2
votes

I am trying to extract 'Total Marks' from Result using Python 3. The web page is shown in the image, from here, I'm trying to extract the data '515'. The XPath of the content (from Firebug) is shown as:

/html/body/div/div/div/div[3]/div[1]/div/div[2]/div[2]/table/tbody/tr[1]/td[2]/b

The code snippet used is:

summary_data_xpath = '//tbody/tr[1]/td[2]/b/text()'
data = html_tree.xpath(summary_data_xpath)
print(data)

But I get the output: []

I tried using absolute path (XPath given by Firebug).

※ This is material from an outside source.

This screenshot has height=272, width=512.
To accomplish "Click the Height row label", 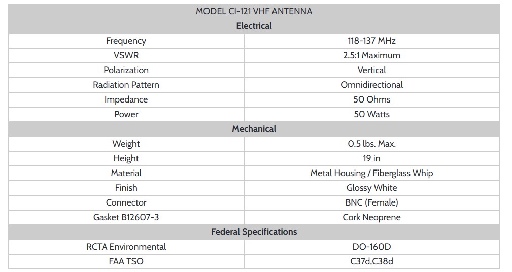I will click(126, 158).
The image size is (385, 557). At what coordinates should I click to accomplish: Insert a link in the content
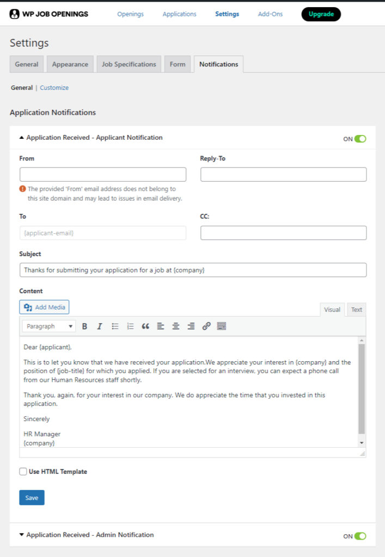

I also tried to start reference from the '//table', but I got the same result.

The two tables are structured as:

...
<div>
    <div>
        Upper Table with subject marks
    </div>
    Lower Table with subject marks and division
</div>
...

How can I extract the total marks '515' from the table? Thanks in advance for any assistance!

2

2 Answers

2
votes

I would use the related preceding "Total Marks" label via following-sibling axis:

import requests
from lxml.html import fromstring


url = "http://results.vtu.ac.in/results/result_page.php?usn=3ae13cs089"

response = requests.get(url, headers={'User-Agent': 'Mozilla/5.0 (Macintosh; Intel Mac OS X 10_12_4) AppleWebKit/537.36 (KHTML, like Gecko) Chrome/58.0.3029.96 Safari/537.36'})

root = fromstring(response.content)
summary_data_xpath = './/td[b = "Total Marks"]/following-sibling::td/b'
data = root.xpath(summary_data_xpath)[0].text.strip(": ")
print(data)

Prints 515.

1
votes

As there's no really good id usage here, I'd use the following:

//tr[./td/b/text()="Total Marks"]/td[2]/b